When it comes to eating out in London, I don’t really know where to start. I like to think I’ve got my finger on the pulse (ish) with places in the Midlands, but in the big smoke there is literally so much going on, so many openings, so many places, so many classics, that it’s hard to know where to start.
Of course, that’s why you tap up your mates for suggestions. Hence how I ended up checking out Brawn in Hackney on a school night a few weeks ago. It’s one of those ‘neighbourhood restaurants’ that London seems to do so well.
Maybe the phrase is a bit hackneyed now (no pun intended) but I do think it does what it says on the tin, especially for people who assume that London is full of shiny chain restaurants packed with tourists.
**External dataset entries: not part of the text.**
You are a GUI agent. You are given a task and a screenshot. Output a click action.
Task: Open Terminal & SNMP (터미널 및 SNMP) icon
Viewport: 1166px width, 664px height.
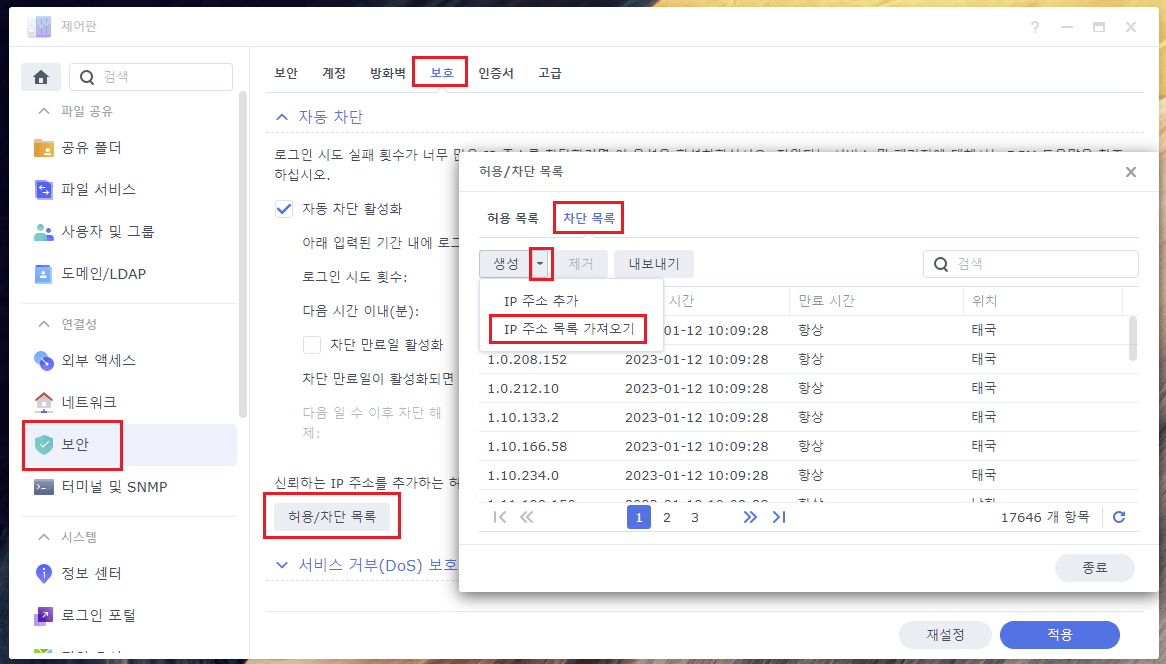(x=44, y=487)
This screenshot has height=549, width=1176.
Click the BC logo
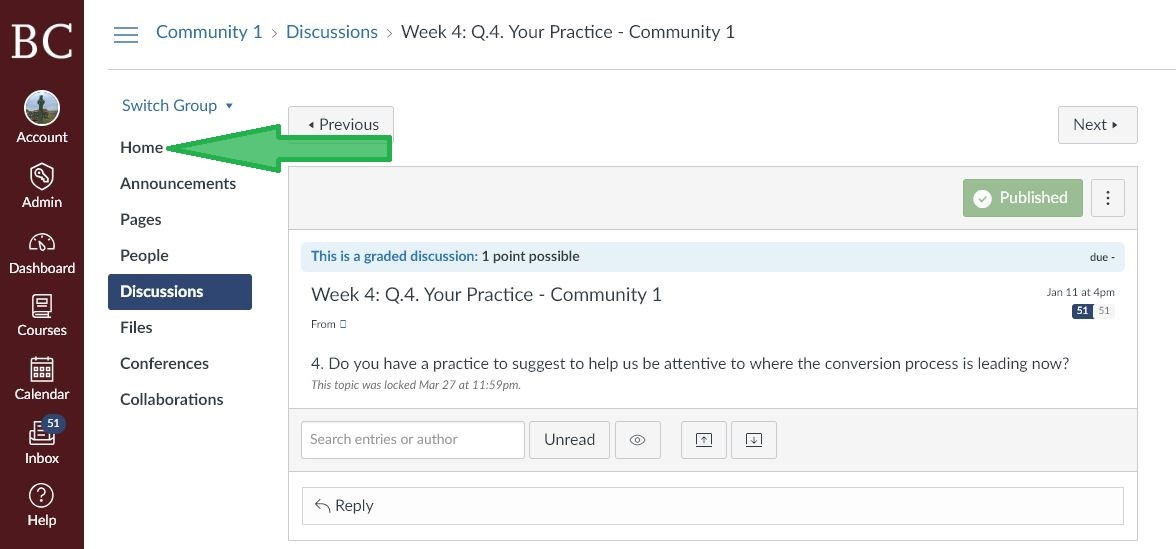(x=42, y=41)
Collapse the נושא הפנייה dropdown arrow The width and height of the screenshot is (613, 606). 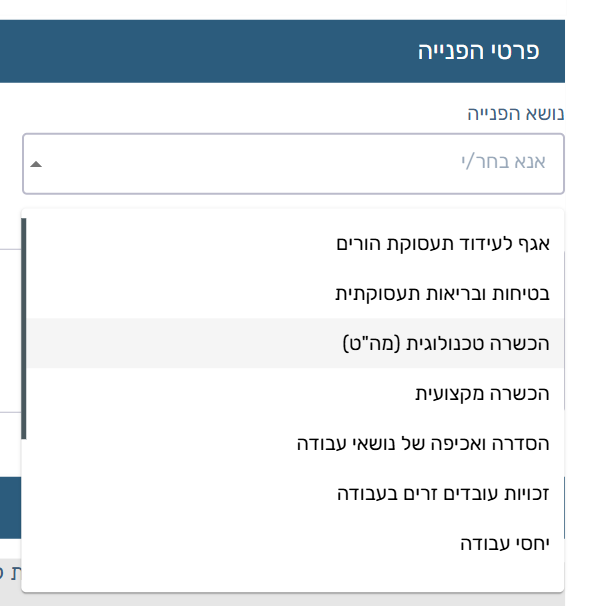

Yes, there are plenty of those, especially in the areas frequented by tourists, but once you get into the areas that people call home, complete with their own feel of a self-contained small town, that’s when you find that round every corner is an amazing independent restaurant or bar offering every different type of cuisine imagineable.
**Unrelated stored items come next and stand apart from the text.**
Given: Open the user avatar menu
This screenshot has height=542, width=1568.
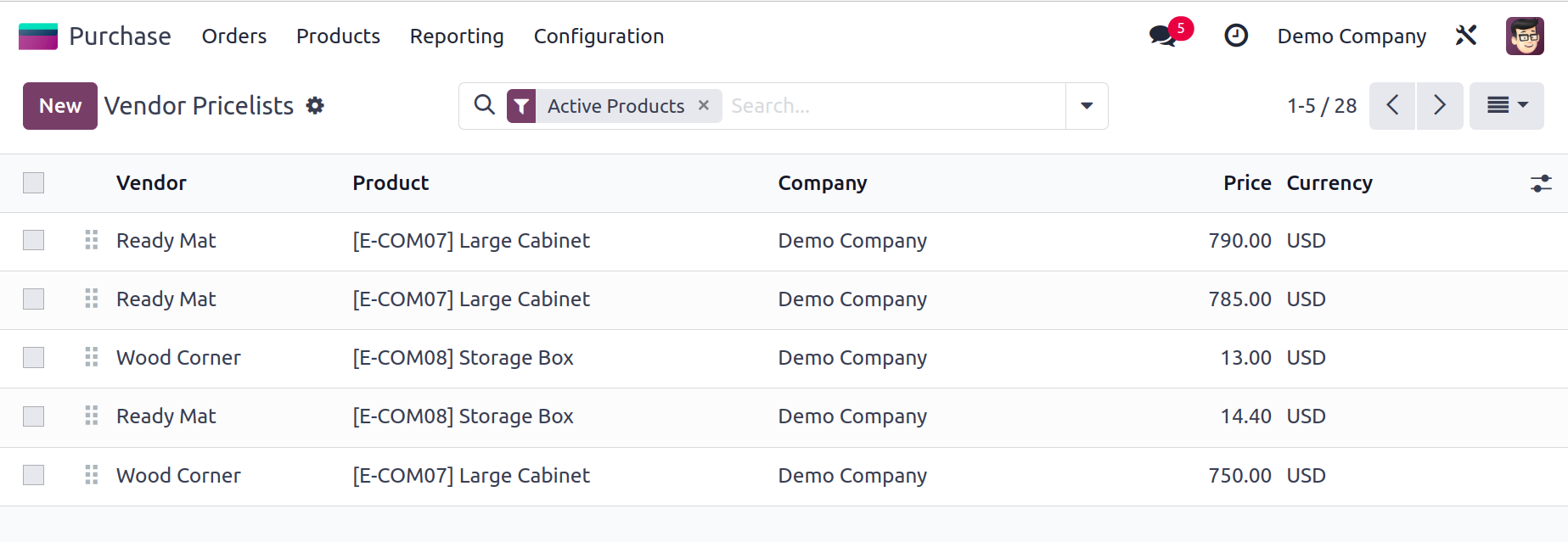Looking at the screenshot, I should pos(1524,36).
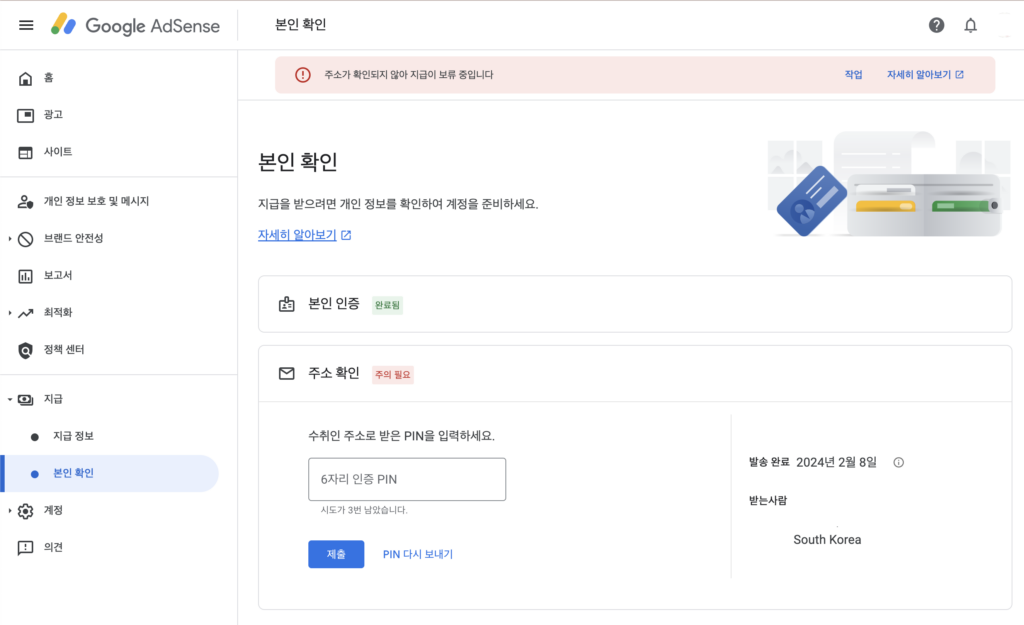Screen dimensions: 1024x625
Task: Click the 홈 house icon in sidebar
Action: [26, 78]
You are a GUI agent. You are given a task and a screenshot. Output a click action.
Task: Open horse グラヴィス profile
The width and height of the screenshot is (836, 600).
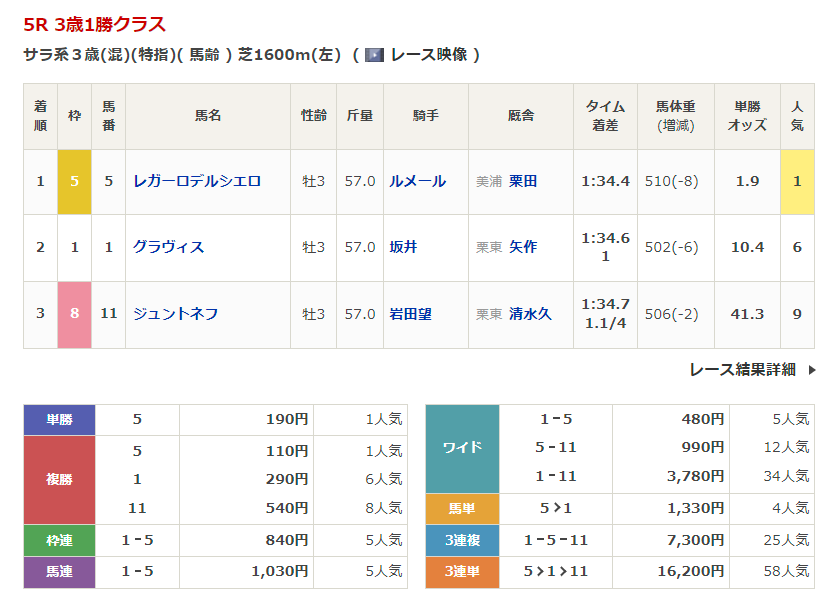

Brawn is one of these. On a Monday night it’s packed with everyone from couples to colleagues and friends to families. One look at the menu and I can see why. It describes itself as offering a Mediterranean small plates menu with an ‘all things pork’ section. What is there not to like? The opportunity to order far too many dishes under the auspices of sharing, plus the showcasing of what I think is an often-underrated meat.
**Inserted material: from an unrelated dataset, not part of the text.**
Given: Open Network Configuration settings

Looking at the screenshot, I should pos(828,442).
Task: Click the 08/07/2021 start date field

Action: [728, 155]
The decor, atmosphere and service is laid-back but slick. Our waitress knows the menu inside and out and can talk us through each dish faultlessly without pause. Some of the dishes contain elements I need to google, but for me that’s even more exciting than seeing the same things I’ve seen in countless other places. As with all the best menus, it’s impossible to narrow it down to the right amount of food (whatever that is) so we triple-jump straight past acceptable into full-bore gluttony.
We start with anchovies with Sicilian lemon, mint and chilli. And from that dish alone I know why we’re here. My friend tells me a story about how the owner had these very anchovies on their travels and declared they were so good they had to be served in the restaurant. I haven’t fact-checked that story. I don’t want to, because I want it to be true.
We order bread with a top quality olive oil, complete with the grassy notes and pepperiness that comes with a top-notch product. Parmesan fritters are a delight and even more of that taste of holiday.
I have an official disorder that means I’m unable to resist burrata in any form, on any menu, so we go for it served with spring onions, salmoriglio – a Southern Italian condiment that mixes lemon juice with olive oil, garlic, oregano and seasoning, and fried breadcrumbs to add crunch. Like the anchovies, it’s the taste of Med right there on your plate, full of quality ingredients that don’t need much doing to them apart from being given a spotlight and the chance to sing.
Green asparagus with tardivo (raddichio), almonds and herbs is another fresh tasting treat that somehow combines an English staple with a Mediterranean feel. Again, the use of textures is well thought out and adds another dimension to what is, in essence, simple flavours that haven’t been messed with too much.
Lamb sweetbreads are all my idea and one of my favourite dishes of the night. Cooked to perfection – crispy on the outside and melt-in-the-mouth inside, they’re with peppery lamb’s lettuce and a romesco sauce that is sweet and piquant and as vibrant in flavour as it is in colour.
We umm’d and aah’d about having lamb but opted for pork chop served with sprouting broccoli, Cornish mids done in a hasselback style and anchoiade, a classic Provencal dip made from anchovies, olive oil, white wine vinegar and garlic. This is more of a main course sized portion and is definitely hefty. The pork is full of flavour and succulent, and the anchoiade a salty, savoury punch, but it’s the buttery-tasting Cornish mids that make it for me.
We wash it all down with natural wine – my first go and something the jury’s still out on for me – but if you try stuff for the first time anywhere, Brawn is the place to do it. Its relaxing vibe makes it the place to embrace new stuff without fear of reprisal or regret.
As we left the place was still heaving, the open kitchen bustling, and the wine still flowing. Brawn is that kinda place – where the focus is on simple pleasures. Simple ingredients, executed well; relaxed surroundings, somehow simultaneously cool yet comfortable; and service that is on point without being stuffy. It’s winner. No doubt this is why it comes highly recommended.
And that, lovely readers, is why the best recommendations don’t necessarily come through Trip Advisor or awards, where agenda often trumps honesty, but through good old word of mouth and advice from a friend. Because all they want is for you to have a good time and ultimately, that’s what matters.
We paid in full at Brawn. They didn’t know I was a blogger.